The win was set up by Kulasekara's first two overs, three wickets in the first and no runs in the second. He made the necessary adjustments from the first match: everything was stump to stump, slightly short of a length, and offcutters were bowled aplenty. That the innings started with Kumar Sangakkara standing up to the stumps, with no slip in sight, said a lot about the pitch. It didn't help New Zealand that their top-order batsmen were looking to play around their front pad, and the bowlers were hardly missing. There was no bounce in the pitch to take anything over the stumps either.

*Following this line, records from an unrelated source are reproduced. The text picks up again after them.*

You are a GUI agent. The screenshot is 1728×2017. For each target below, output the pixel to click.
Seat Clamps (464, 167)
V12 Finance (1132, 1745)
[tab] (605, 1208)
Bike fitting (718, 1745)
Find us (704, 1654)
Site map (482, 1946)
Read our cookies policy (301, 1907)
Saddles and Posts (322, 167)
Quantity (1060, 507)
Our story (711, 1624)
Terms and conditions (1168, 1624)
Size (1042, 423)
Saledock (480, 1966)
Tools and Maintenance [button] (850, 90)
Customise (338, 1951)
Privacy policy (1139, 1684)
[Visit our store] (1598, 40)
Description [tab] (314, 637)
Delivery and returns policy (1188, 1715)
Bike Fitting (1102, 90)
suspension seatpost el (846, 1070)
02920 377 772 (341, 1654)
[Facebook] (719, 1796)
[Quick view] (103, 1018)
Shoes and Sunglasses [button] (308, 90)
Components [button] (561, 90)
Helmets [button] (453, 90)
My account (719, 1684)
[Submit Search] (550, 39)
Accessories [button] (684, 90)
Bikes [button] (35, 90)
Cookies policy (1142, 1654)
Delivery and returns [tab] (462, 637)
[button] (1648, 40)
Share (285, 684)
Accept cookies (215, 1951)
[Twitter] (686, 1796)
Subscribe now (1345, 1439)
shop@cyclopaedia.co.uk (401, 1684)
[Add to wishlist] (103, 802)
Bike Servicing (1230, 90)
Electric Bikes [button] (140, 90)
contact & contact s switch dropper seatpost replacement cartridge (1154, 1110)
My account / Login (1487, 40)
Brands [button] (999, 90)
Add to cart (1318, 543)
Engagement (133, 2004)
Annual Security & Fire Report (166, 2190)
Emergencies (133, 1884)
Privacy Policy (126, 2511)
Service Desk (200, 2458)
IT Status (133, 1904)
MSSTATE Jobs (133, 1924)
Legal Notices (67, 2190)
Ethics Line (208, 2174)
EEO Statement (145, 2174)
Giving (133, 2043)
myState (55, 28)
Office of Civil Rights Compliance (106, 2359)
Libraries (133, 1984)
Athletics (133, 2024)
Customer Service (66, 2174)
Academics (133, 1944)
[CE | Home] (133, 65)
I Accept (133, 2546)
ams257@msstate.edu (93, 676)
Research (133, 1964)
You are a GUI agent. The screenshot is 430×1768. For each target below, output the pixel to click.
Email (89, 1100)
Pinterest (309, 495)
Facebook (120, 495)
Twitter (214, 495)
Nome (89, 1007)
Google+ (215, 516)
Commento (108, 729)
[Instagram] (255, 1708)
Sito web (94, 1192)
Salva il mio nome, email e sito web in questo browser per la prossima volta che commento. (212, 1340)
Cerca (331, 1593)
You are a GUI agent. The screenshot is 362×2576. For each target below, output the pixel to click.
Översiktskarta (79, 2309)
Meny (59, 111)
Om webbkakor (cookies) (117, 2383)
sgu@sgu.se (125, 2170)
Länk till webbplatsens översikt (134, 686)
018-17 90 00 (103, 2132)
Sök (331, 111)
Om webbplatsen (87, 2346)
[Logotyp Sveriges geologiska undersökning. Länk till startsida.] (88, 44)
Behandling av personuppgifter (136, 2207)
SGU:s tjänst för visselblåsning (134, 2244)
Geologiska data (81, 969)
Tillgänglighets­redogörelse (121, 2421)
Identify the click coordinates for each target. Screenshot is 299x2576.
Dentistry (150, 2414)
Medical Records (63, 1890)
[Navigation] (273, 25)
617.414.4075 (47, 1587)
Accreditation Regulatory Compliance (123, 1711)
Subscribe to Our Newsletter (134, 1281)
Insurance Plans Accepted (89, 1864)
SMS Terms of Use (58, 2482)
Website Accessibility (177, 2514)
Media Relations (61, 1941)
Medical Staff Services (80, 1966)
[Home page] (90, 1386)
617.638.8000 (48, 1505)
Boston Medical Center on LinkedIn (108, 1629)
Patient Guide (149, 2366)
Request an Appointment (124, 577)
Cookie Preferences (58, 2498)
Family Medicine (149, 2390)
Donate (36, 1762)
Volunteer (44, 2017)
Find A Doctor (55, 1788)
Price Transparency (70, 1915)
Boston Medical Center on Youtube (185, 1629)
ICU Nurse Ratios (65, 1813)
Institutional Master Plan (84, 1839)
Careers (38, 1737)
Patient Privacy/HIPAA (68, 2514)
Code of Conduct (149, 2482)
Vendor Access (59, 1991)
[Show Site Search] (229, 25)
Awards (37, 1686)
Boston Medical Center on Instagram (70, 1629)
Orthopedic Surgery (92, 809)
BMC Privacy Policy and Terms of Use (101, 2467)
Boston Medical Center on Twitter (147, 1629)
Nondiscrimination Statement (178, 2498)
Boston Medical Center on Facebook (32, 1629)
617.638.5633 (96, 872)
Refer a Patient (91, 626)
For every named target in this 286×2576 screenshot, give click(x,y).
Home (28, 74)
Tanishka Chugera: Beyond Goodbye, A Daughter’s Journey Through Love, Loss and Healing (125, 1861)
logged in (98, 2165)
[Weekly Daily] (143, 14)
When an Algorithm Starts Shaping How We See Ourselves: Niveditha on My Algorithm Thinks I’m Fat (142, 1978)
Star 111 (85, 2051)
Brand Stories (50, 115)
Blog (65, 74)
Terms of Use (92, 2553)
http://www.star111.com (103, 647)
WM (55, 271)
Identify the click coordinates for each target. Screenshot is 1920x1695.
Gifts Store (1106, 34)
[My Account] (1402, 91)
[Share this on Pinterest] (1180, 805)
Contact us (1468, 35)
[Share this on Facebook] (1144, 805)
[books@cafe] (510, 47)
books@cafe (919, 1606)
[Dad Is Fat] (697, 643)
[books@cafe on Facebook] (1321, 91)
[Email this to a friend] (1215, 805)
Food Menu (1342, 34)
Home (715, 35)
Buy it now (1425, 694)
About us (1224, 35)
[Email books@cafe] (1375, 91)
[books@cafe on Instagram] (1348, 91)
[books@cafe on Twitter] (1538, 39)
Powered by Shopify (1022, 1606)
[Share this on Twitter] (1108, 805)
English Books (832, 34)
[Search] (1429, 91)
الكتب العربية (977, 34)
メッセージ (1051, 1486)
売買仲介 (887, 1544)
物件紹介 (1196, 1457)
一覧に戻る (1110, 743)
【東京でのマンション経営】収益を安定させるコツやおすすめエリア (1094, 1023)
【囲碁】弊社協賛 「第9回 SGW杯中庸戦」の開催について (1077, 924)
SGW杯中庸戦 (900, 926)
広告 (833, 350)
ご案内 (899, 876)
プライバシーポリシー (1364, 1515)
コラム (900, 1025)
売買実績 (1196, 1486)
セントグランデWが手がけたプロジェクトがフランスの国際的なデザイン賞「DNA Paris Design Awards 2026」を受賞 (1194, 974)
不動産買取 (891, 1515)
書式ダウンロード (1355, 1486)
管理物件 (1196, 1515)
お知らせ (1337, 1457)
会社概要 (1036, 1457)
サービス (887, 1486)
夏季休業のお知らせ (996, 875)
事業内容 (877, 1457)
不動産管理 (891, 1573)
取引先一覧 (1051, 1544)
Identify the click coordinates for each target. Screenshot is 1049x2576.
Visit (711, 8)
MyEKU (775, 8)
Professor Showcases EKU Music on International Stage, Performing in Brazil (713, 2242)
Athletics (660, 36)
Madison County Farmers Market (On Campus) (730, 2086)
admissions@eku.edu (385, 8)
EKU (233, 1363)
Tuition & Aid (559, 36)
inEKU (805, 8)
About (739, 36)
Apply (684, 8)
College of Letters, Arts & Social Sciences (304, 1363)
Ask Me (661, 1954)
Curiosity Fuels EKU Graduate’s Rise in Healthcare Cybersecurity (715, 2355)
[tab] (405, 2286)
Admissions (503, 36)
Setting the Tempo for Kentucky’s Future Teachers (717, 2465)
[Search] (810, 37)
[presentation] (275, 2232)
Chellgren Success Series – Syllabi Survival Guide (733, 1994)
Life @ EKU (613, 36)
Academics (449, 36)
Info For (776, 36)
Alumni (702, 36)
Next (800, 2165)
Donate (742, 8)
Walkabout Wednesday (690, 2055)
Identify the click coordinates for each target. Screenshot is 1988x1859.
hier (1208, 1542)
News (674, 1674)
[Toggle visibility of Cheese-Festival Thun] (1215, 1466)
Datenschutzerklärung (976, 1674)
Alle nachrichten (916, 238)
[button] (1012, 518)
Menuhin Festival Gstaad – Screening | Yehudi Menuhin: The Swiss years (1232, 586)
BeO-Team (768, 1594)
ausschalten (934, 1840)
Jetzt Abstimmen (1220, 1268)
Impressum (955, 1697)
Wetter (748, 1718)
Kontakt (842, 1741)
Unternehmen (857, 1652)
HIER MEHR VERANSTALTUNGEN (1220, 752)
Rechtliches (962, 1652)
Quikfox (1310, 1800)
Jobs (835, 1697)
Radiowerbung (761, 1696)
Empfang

Aaron Redmond and Rob Nicol both fell to ones that Kulasekara got to jag in sharply. Brendon McCullum got a beauty in between those dismissals, this one holding its line. Ross Taylor, in the next over, played across the line to Angelo Mathews and paid the price. Gareth Hopkins, in to replace the injured Martin Guptill, went for an ill-advised single, and many dubious records were in sight.
Crisis man Vettori, though, found support from the older McCullum, and the two batted sensibly to add 45 for the sixth wicket. Neither of them looked to play across the line, both waited for the loose deliveries, which were rare. One of them was a full delivery from Mathews in the seventh over, which McCullum punched down the ground for the first boundary of the innings. Vettori hit two more boundaries, both cleverly played reverse-sweeps against Sanath Jayasuriya.
The partnership came to an end when Vettori swept at Ajantha Mendis, and the fielding side and the umpire took the noise emanating for an edge. Vettori, though, demonstrated the exact spot on the pitch his bat had hit, which created the incriminating sound.
When McCullum square-cut Thissara Perera through the fingers of Tillakaratne Dilshan in the 16th over, the only other boundary of the piece, the score moved to 76, two more than the lowest total by a major team. Even though McCullum kept New Zealand fighting, the lower order found full and straight bowling from Lasith Malinga too much, securing New Zealand's smallest total in the format.
In the chase, Sri Lanka were hardly under any pressure, especially after Mahela Jayawardene got them going with a 12-ball 17. During his stay in the middle, batting looked at its easiest on this pitch not conducive to attractive cricket. Perera was sent in at the first drop, and he did his job by hitting two fours and a six in his 25 even as Dilshan struggled for timing. Those two cameos were enough, though, to set the chase up, and Dilshan saw them through.
What's wrong with their cricket? Well, what isn't?